• What is being asked:
Use the entries below and reproduce exactly the lines from the one containing "This screenshot has height=771, width=1165." down to the one containing "Viewport: 635px width, 417px height.", both of them included.

++++++++

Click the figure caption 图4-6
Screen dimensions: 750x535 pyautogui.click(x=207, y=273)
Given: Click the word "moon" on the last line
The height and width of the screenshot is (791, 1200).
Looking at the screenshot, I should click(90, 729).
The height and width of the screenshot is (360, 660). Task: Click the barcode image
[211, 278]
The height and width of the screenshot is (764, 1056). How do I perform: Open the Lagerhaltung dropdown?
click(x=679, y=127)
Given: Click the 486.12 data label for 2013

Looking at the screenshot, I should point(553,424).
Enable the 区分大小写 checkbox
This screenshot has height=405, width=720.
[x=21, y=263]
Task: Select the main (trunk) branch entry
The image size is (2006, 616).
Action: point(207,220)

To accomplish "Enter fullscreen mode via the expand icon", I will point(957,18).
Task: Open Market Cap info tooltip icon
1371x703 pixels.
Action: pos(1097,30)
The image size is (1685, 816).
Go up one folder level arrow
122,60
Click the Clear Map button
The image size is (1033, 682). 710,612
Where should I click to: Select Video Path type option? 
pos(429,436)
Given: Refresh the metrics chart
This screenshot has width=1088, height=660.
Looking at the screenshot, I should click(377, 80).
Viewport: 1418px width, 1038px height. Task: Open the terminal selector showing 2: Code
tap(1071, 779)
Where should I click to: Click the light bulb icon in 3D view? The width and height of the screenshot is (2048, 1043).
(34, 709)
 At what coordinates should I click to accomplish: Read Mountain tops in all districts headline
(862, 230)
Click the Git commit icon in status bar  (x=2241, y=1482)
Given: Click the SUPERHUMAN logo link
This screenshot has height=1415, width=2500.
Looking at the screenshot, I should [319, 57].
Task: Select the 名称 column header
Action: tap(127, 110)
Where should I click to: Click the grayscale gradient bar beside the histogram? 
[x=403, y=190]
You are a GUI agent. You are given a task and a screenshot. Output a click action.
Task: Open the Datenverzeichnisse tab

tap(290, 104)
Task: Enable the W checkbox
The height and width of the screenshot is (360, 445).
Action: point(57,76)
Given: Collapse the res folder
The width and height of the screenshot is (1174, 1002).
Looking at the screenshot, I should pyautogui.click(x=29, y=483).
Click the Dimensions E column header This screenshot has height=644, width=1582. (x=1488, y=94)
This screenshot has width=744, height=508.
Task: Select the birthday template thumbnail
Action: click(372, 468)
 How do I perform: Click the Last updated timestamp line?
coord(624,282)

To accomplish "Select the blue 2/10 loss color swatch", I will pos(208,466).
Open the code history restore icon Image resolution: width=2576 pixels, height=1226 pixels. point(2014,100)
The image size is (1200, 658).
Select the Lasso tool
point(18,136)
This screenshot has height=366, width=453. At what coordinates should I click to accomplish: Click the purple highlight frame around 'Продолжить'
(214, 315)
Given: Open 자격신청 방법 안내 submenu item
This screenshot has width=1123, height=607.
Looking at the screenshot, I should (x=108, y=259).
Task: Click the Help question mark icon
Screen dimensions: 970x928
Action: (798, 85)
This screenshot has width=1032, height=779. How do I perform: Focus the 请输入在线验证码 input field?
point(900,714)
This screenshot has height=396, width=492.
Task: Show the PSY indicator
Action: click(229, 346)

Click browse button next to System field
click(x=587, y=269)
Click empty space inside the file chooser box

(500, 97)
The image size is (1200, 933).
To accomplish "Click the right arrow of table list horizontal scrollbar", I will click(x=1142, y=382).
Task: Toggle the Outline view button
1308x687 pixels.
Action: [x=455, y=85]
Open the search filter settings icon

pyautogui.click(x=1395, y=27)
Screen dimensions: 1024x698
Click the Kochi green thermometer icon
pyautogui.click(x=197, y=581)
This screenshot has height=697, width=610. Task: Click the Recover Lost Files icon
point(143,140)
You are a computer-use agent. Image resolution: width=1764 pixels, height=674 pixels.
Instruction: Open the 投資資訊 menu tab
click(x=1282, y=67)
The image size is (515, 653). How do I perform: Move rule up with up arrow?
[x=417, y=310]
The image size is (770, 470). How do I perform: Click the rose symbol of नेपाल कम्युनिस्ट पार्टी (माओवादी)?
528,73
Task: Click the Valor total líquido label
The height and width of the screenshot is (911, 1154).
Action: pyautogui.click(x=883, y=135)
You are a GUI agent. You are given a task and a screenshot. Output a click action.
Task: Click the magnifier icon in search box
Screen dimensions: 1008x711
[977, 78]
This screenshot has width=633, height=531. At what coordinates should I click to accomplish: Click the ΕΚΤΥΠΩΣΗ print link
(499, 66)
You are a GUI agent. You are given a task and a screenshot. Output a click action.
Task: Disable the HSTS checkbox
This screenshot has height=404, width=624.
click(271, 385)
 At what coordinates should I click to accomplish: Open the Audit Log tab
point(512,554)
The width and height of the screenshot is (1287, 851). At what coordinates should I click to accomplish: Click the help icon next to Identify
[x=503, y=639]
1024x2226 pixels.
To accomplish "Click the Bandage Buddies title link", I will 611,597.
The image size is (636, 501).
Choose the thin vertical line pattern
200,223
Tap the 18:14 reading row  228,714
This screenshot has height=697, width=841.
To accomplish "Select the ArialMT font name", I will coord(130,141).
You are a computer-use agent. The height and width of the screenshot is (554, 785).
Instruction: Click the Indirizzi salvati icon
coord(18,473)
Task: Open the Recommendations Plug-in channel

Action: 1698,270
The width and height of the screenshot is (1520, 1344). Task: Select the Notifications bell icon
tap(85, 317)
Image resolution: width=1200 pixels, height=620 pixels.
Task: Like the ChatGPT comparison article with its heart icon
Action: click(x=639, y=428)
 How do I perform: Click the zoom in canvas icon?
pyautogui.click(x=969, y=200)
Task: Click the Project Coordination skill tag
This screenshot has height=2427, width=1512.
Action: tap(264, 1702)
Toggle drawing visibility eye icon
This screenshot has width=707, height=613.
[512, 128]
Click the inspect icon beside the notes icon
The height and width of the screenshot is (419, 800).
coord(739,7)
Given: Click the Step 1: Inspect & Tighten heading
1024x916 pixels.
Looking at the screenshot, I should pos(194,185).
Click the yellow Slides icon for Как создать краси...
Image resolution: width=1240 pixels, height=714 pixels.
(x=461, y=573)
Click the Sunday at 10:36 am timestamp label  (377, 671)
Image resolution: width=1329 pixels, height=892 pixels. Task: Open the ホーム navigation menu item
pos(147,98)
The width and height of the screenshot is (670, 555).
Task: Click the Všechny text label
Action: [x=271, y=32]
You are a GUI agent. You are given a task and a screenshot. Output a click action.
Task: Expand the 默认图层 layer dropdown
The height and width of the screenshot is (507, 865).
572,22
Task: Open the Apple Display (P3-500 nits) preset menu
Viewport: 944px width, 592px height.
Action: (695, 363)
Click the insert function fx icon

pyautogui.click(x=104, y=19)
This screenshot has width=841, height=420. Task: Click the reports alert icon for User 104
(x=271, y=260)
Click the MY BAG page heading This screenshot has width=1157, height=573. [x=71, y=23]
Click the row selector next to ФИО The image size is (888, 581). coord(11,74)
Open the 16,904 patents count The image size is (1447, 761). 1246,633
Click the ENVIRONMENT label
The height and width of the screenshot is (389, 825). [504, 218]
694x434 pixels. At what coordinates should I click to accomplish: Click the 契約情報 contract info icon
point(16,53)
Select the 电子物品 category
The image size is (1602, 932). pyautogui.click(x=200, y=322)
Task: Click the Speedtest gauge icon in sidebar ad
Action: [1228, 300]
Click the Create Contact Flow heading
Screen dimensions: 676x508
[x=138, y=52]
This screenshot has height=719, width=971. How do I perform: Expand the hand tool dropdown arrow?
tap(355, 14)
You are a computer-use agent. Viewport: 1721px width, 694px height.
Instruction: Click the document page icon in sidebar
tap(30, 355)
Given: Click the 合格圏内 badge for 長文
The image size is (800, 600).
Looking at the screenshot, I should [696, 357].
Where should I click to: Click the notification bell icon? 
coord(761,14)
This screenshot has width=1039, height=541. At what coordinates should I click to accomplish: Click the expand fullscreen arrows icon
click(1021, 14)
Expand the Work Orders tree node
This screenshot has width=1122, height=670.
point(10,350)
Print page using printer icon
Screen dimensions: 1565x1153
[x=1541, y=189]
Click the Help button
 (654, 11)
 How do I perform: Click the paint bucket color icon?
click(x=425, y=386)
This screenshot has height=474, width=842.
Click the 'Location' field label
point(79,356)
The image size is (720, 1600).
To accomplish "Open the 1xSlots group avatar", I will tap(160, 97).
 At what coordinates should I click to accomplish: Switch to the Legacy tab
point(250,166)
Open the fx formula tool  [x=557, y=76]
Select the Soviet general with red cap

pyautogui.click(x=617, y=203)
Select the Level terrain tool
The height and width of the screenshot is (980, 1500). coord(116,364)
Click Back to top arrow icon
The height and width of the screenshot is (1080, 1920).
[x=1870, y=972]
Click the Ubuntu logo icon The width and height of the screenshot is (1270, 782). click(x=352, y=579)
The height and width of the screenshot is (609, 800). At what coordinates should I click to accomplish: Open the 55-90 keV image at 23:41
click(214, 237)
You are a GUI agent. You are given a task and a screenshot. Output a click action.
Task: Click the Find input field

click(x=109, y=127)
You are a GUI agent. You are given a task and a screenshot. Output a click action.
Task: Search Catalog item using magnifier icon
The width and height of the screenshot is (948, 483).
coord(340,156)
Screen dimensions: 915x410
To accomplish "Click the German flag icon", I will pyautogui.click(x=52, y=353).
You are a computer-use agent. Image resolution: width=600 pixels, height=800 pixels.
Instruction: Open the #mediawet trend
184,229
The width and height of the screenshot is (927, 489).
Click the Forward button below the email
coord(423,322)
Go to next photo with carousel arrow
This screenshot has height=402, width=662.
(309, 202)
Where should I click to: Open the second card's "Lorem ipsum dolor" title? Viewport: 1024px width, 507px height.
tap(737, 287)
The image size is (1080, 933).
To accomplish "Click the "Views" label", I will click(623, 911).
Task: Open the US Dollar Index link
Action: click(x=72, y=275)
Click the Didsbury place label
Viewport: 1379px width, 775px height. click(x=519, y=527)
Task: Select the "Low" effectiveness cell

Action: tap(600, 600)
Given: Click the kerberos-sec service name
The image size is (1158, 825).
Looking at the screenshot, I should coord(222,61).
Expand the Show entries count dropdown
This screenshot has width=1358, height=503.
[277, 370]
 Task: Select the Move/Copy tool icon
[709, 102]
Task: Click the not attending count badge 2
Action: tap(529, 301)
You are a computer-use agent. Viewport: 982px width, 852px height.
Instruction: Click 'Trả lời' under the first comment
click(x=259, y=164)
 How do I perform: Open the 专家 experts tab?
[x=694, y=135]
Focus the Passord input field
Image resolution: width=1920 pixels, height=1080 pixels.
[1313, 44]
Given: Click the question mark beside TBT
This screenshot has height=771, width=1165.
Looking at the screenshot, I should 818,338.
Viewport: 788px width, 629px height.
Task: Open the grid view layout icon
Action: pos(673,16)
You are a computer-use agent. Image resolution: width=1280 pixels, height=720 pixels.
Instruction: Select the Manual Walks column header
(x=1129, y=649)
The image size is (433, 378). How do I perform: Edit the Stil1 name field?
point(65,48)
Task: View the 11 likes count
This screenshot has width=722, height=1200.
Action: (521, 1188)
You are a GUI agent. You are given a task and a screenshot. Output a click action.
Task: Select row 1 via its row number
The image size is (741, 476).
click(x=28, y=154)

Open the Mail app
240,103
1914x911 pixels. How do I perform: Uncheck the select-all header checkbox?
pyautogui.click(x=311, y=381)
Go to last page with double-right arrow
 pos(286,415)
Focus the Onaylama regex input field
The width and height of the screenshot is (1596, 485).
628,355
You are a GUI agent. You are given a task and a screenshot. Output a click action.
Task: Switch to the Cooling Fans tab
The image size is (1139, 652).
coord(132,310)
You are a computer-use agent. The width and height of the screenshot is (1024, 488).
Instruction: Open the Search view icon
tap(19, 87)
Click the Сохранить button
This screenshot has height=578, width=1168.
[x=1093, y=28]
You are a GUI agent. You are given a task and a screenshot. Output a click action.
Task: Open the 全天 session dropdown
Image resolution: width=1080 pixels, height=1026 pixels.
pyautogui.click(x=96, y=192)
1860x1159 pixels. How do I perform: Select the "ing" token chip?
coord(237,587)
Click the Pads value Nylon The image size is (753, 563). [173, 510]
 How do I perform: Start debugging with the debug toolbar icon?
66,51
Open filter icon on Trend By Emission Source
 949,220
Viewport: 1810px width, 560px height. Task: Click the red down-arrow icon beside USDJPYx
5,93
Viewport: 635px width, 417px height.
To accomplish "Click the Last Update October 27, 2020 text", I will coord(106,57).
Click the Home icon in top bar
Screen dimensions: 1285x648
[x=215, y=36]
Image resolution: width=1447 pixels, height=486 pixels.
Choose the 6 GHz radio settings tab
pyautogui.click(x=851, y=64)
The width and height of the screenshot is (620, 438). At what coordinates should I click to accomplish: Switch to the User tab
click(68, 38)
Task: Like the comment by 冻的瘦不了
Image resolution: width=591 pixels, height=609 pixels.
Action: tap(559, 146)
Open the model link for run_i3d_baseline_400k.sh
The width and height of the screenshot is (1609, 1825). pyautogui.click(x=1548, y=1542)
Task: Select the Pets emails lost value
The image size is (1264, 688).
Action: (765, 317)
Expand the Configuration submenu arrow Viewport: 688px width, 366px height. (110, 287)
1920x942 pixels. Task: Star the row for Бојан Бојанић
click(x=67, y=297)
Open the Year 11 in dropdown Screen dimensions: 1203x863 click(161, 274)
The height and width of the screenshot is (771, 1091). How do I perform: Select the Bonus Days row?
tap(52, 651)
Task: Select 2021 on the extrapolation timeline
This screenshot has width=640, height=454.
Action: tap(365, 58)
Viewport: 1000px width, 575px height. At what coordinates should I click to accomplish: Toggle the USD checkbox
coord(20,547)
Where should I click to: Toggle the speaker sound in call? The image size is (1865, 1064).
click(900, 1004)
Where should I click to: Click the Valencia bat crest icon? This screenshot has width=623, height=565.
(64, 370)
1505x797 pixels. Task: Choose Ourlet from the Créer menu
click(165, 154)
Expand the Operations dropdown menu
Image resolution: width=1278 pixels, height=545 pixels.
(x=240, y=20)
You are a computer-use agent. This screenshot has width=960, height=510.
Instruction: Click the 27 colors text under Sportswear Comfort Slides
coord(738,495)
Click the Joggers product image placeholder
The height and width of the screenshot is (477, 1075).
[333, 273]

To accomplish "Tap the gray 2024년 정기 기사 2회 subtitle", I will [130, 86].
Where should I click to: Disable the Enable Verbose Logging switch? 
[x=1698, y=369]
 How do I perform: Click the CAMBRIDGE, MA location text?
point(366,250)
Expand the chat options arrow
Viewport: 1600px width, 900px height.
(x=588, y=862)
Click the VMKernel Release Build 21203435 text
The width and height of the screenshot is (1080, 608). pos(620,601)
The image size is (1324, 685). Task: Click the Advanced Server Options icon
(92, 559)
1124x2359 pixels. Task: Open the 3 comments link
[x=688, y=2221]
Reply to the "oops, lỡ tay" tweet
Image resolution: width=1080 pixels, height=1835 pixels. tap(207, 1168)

++++++++

• Answer to this problem:
This screenshot has height=771, width=1165.
Looking at the screenshot, I should 818,338.
Viewport: 788px width, 629px height.
Task: Open the grid view layout icon
Action: pos(673,16)
You are a computer-use agent. Image resolution: width=1280 pixels, height=720 pixels.
Instruction: Select the Manual Walks column header
(x=1129, y=649)
The image size is (433, 378). How do I perform: Edit the Stil1 name field?
point(65,48)
Task: View the 11 likes count
This screenshot has width=722, height=1200.
Action: (521, 1188)
You are a GUI agent. You are given a task and a screenshot. Output a click action.
Task: Select row 1 via its row number
The image size is (741, 476).
click(x=28, y=154)

Open the Mail app
240,103
1914x911 pixels. How do I perform: Uncheck the select-all header checkbox?
pyautogui.click(x=311, y=381)
Go to last page with double-right arrow
 pos(286,415)
Focus the Onaylama regex input field
The width and height of the screenshot is (1596, 485).
628,355
You are a GUI agent. You are given a task and a screenshot. Output a click action.
Task: Switch to the Cooling Fans tab
The image size is (1139, 652).
coord(132,310)
You are a computer-use agent. The width and height of the screenshot is (1024, 488).
Instruction: Open the Search view icon
tap(19, 87)
Click the Сохранить button
This screenshot has height=578, width=1168.
[x=1093, y=28]
You are a GUI agent. You are given a task and a screenshot. Output a click action.
Task: Open the 全天 session dropdown
Image resolution: width=1080 pixels, height=1026 pixels.
pyautogui.click(x=96, y=192)
1860x1159 pixels. How do I perform: Select the "ing" token chip?
coord(237,587)
Click the Pads value Nylon The image size is (753, 563). [173, 510]
 How do I perform: Start debugging with the debug toolbar icon?
66,51
Open filter icon on Trend By Emission Source
 949,220
Viewport: 1810px width, 560px height. Task: Click the red down-arrow icon beside USDJPYx
5,93
Viewport: 635px width, 417px height.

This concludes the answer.